BRIEF: The answer is to consist only of an exact retyping of the lines from the one containing "You are a GUI" to the end of the entries, without pictures.

═══ INPUT MATERIAL ═══

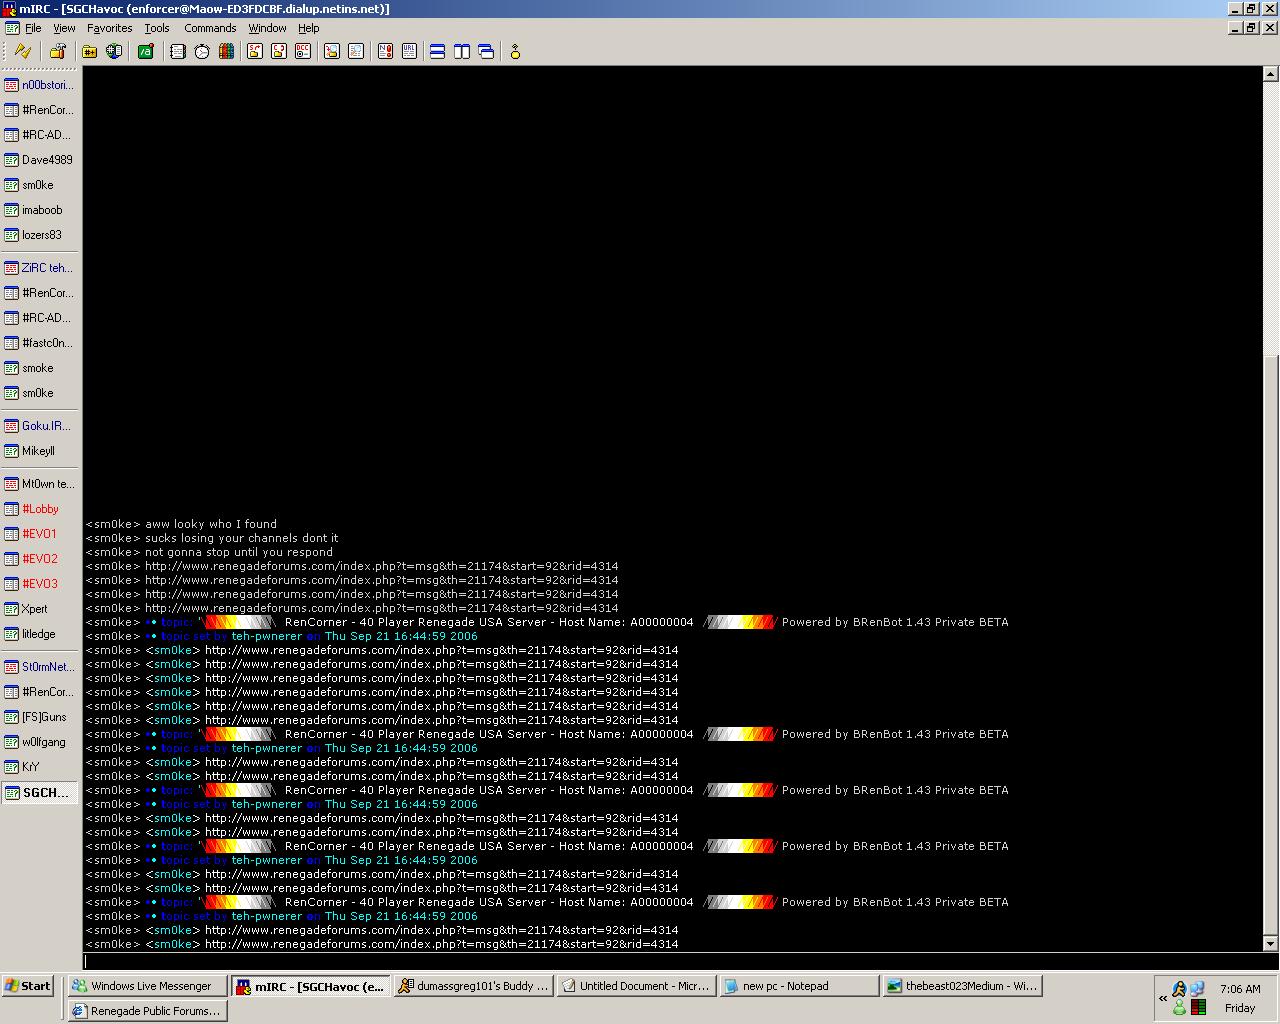Click the chat scrollbar up arrow
Screen dimensions: 1280x1024
1271,74
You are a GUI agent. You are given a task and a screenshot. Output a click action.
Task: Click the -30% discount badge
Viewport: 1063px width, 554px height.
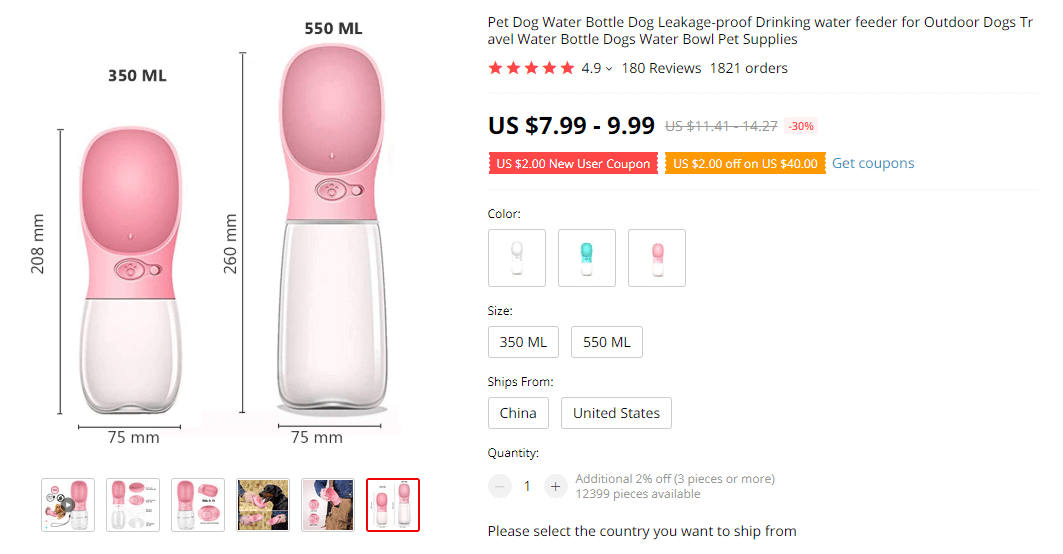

═══

COMPLETED EXERCISE:
You are a GUI agent. You are given a task and a screenshot. Output a click action.
Task: Click the -30% discount badge
Viewport: 1063px width, 554px height.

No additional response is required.